Pour de nombreux observateurs, l'Europe est en train de mourir. Et je suis d'accord pour dire que cela semble être certainement le cas. L'euro—sa tentative la plus ambitieuse d'intégration—va de crise en crise. Ensuite, il y a la crise de l'immigration, les problèmes du terrorisme islamiste, la crise des relations avec la Russie et les partis populistes qui balayent le continent en cette année d'élections vitales. Brexit ajoute au sentiment que les roues se détachent du projet européen. D'autres États membres examinent le comportement de la Grande-Bretagne et réévaluent leur rôle dans l'UE. Même les dirigeants pro-UE demandent : Où allons-nous d'ici ? Brexit va-t-il démarrer une chaîne de départs de l'UE ?

BM : Bonne question, et une bonne suite dans quelque chose que je ne peux m'empêcher de me demander : L’Allemagne va-t-elle exploiter Brexit pour recréer l'UE en un édifice distinctement allemand ?

C'est un moment historique pour l'UE. Et vous avez raison, compte tenu de la multitude d'autres crises auxquelles elle est confronté, il est facile de voir l'UE s'effondrer et de devenir sans pertinence. Par contre, une crise existentielle peut être exactement ce que l'UE a besoin pour savoir qui elle est vraiment.

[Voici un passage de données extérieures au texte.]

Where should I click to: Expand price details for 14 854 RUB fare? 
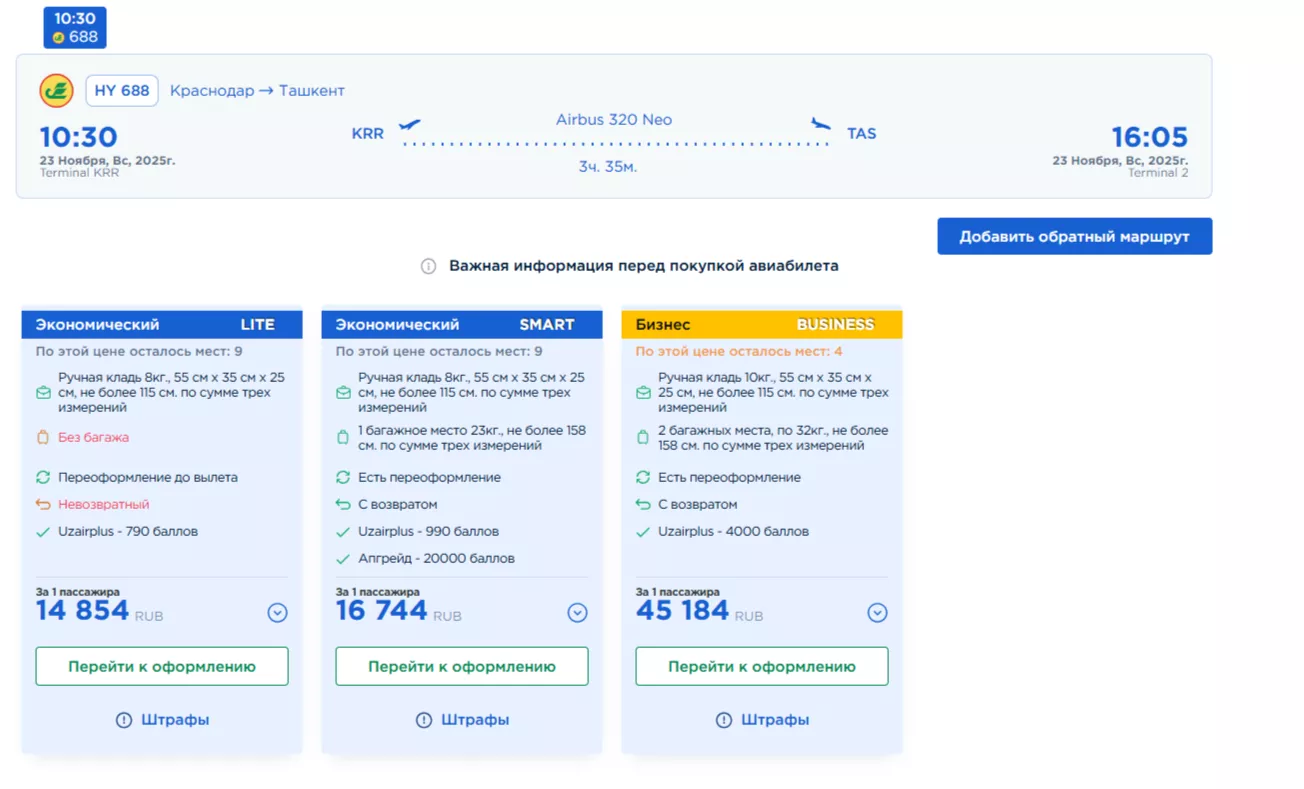pyautogui.click(x=277, y=613)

La plupart des gouvernements européens disent qu'ils veulent une Europe unie. Brexit va tester leur engagement envers ce but. Certains, sans doute, seront exposés comme des croyants décontractés. D'autres pourraient être obligés de travailler plus fort pour que l'idée de l'intégration européenne fonctionne. Est-ce qu'on verra apparaître une union européenne plus étroite, plus efficace et plus agile ?

Ceci est absolument possible. Certains dirigeants européens disent déjà que c'est ce qui doit se produire. L'Allemagne sera la clé. L'avenir immédiat de l'UE dépendra de l'Allemagne et de ce qu'elle veut faire. Berlin va-t-il exploiter le départ de la Grande-Bretagne et la crise existentielle qu'elle crée pour refaire l'UE? Il est difficile de voir l'Europe se détourner de l'idée de l'intégration. Depuis la Seconde Guerre mondiale, c'est tout ce dont elle a parlé et travaillé à accomplir. Pour moi, le chemin le plus logique maintenant c’est que l'Allemagne prenne l'UE défaillante et la reconfigure en une puissance unifiée allemande, dirigée par l'Allemagne.

Bien sûr, cette idée alarmera quiconque comprend l'histoire et la prophétie biblique. Mais je pense que cela serait attrayant à de nombreux Européens, en particulier aux Européens du Nord. Et il est difficile de voir l'Amérique, la Grande-Bretagne ou toute autre grande puissance mondiale—sauf peut-être la Russie—qui aurait un problème avec l'Allemagne, transformant l'UE en une entité plus efficace, plus agile et plus agressive.

Voilà. Beaucoup de questions et pas de bonnes réponses, du moins pas en ce qui concerne les détails. Une chose est sûre, cependant, M. Armstrong avait raison. Le 1er janvier 1973, a été un jour « plein de potentialités sinistres »—et au cours des deux prochaines années, ces potentialités seront manifestées.